Named Person: Cupido.; Venus.
Document Type: Book
All Authors / Contributors: Theresa Lynn Tinkle
ISBN: 0804725152 9780804725156
OCLC Number: 32745786
Description: 294 p. ; 23 cm.
Contents: Ch. 1. Beyond Binary Thinking: The Two, Three, or Ten Loves --
Ch. 2. Semiotic Nomads --
Ch. 3. Ambiguous Signs, Contingent Truths --
Ch. 4. From Latin to Vernacular: On Poetry and Other Sensual Pleasures --
Ch. 5. Myths of a Venereal Nature --
Ch. 6. Unnatural Acts --
Ch. 7. Remedia Amoris --
Ch. 8. Venus, Cupid, and English Poetry.
Series Title: Figurae (Stanford, Calif.)
Responsibility: Theresa Lynn Tinkle.
More information:

Abstract:

Medieval Venuses and Cupids analyzes the transformations of the love deities in later Middle English Chaucerian poetry, academic Latin discourses on classical myth (including astrology, natural philosophy, and commentaries on classical Roman literature), and French conventions that associate Venus and Cupid with Ovidian arts of love. Whereas existing studies of Venus and Cupid contend that they always and everywhere represent two loves (good and evil), the author argues that medieval discourses actually promulgate diverse, multiple, and often contradictory meanings for the deities. Venus is understood simultaneously as a planet, as a historical woman (a prostitute, a lustful woman, or a queen), and as a symbol of philosophical or spiritual truths (the dangers of cupidity, the joys of sexual pleasure, or the bonds of love that unify the cosmos). Cupid similarly is depicted as both male and female, blind and sighted, child and adult, playful and sinister, angelic and demonic.

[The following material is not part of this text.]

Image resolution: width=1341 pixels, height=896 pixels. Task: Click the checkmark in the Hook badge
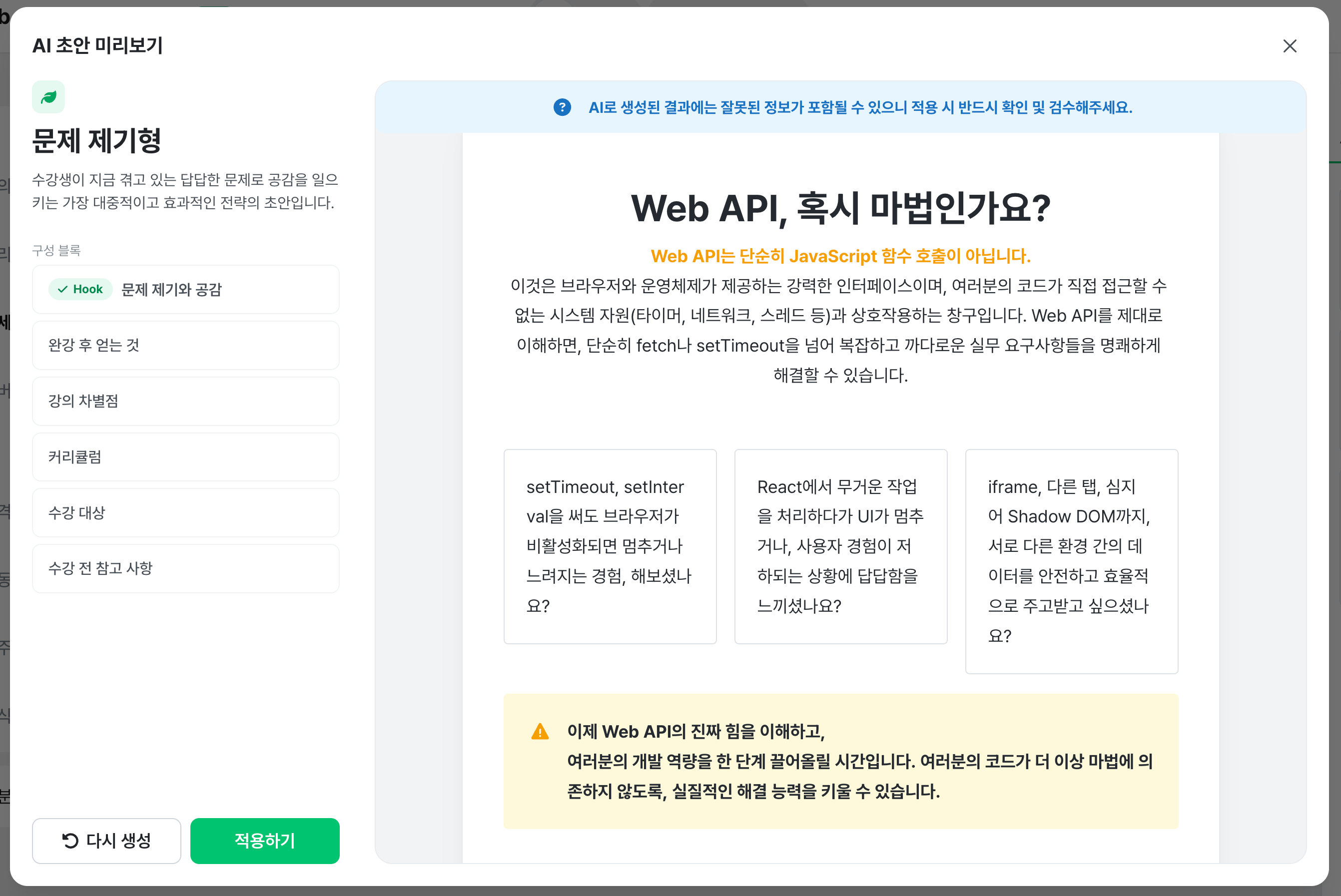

The book establishes the range of meanings bestowed on the deities through the later Middle Ages, and draws on feminist and cultural theories to offer new models for interpreting both academic Latin discourses and vernacular poetry. Since one of the deities' most prominent roles in later Middle English literature is that of sponsoring poetry, this study finally focuses on a Chaucerian poetics of Venus and Cupid.